[Prompt] Exact copy, pictures excluded: the lines from the one containing "Click gray @hilbertspaess" to the end of the listing.

[Exercise data]
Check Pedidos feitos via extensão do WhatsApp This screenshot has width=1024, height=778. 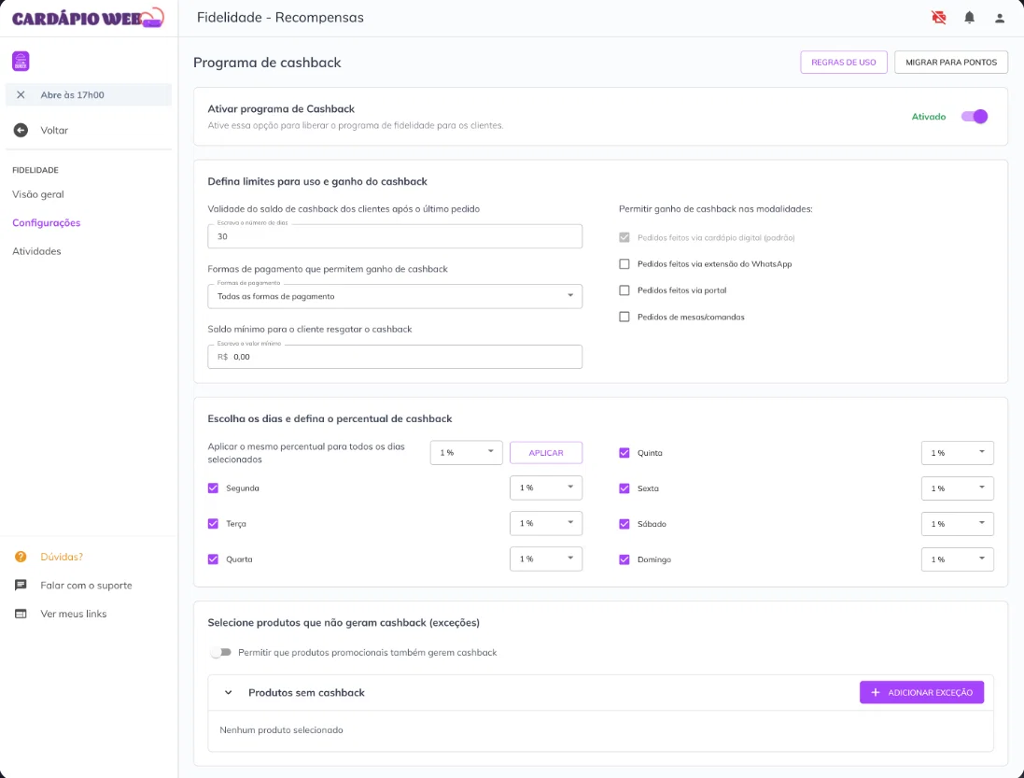tap(624, 264)
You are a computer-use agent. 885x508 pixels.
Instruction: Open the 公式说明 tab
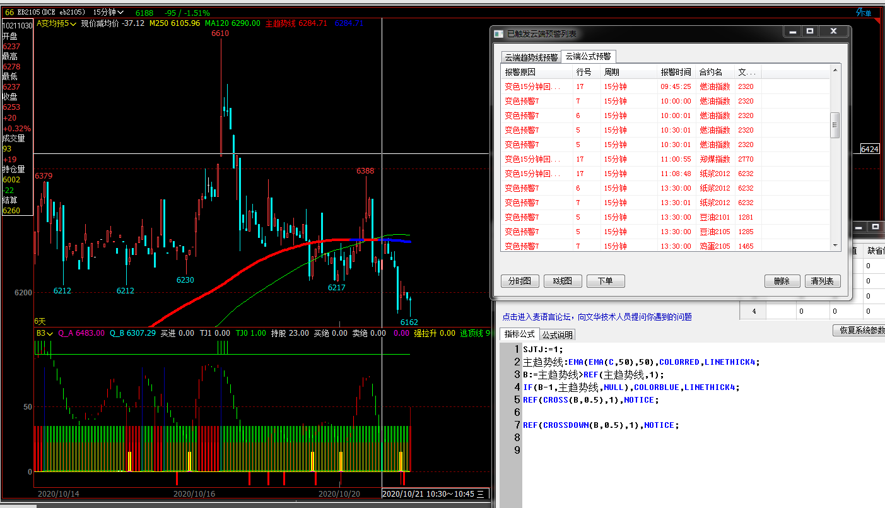pyautogui.click(x=557, y=334)
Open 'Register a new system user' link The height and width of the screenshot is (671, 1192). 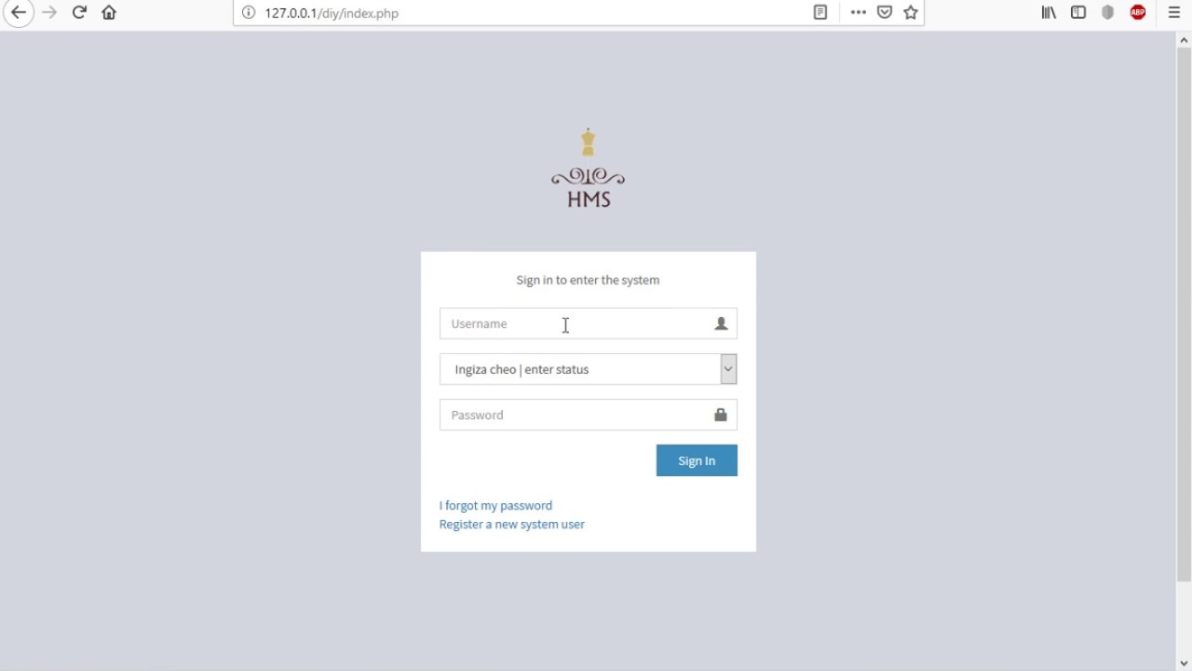pos(512,524)
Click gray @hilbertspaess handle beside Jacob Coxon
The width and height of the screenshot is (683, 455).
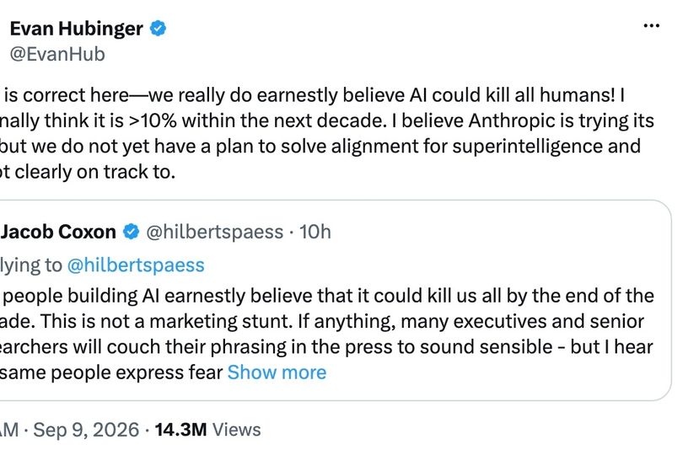point(215,232)
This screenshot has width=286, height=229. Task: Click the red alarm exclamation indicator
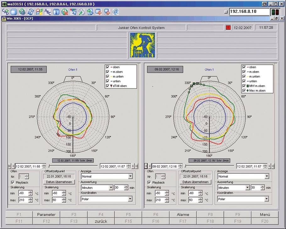[228, 28]
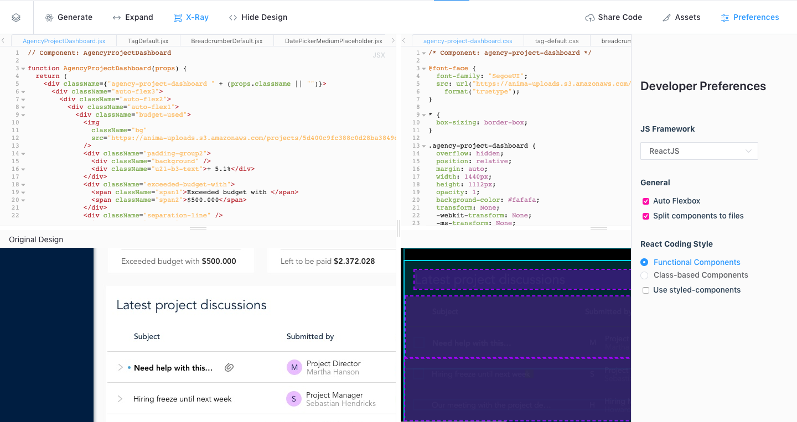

[Answer below]
Click gray @hilbertspaess handle beside Jacob Coxon
The width and height of the screenshot is (683, 455).
point(215,232)
This screenshot has width=286, height=229. Task: Click the red alarm exclamation indicator
[228, 28]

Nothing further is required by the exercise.